Nature and humanity
Did Engels really seek to water down Marx’s concern for the environment? Quite the opposite, argues Michael Roberts
In the light of the current pandemic, I thought it would be useful to provide this rough excerpt from my upcoming short book on the contribution of Friedrich Engels to Marxian political economy on the 200th anniversary of his birth.
Marx and Engels are often accused of what has been called a ‘Promethean vision’ of human social organisation: namely that human beings, using their superior brains, knowledge and technical prowess, can and should impose their will on the rest of the planet or what is called ‘nature’ - for better or worse.
The charge is that other living species are merely playthings for the use of human beings. There are humans and there is nature - in contradiction. This charge is particularly aimed at Engels, who, it is claimed, took a bourgeois ‘positivist’ view of science: scientific knowledge was always progressive and neutral in ideology; and so was the relationship between humanity and nature.

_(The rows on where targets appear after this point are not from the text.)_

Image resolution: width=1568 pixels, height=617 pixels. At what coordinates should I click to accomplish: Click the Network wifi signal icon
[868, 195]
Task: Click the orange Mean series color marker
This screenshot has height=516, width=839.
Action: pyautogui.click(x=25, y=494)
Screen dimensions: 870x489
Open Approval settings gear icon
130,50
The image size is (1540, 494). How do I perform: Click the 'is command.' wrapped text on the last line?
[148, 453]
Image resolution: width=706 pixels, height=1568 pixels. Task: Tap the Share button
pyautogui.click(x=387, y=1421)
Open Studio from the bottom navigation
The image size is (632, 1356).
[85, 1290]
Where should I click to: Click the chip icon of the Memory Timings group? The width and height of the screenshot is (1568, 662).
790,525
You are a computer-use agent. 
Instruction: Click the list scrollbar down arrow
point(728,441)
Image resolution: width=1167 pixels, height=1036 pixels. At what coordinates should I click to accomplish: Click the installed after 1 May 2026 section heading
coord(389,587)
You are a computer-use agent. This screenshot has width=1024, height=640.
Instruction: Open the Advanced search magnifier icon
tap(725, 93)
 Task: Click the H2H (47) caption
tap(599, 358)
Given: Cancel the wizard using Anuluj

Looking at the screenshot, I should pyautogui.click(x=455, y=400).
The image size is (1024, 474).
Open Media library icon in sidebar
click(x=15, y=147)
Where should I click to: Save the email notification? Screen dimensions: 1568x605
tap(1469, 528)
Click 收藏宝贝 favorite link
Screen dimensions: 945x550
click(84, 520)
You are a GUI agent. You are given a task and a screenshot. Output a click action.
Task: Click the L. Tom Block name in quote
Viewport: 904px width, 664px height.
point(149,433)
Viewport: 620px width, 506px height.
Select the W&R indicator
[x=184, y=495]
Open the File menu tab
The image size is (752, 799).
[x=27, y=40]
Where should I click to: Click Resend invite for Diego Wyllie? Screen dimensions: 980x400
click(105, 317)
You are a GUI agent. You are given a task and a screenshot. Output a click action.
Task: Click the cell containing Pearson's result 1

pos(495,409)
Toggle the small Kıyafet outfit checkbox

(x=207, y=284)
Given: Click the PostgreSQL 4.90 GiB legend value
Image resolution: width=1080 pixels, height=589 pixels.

This charge against Marx and Engels was promoted in the post-war period by the so-called Frankfurt School of Marxism, which reckoned that everything went wrong with Marxism after 1844, when Marx and Engels supposedly dumped ‘humanism’. Later, followers of the French Marxist, Louis Althusser, put the blame on Fred himself. For them, everything went to hell in a hand basket a little later, when Engels dumped ‘historical materialism’ and replaced it with ‘dialectical materialism’, in order to promote Engels’ ‘silly belief’ that Marxism and the physical sciences had some relationship.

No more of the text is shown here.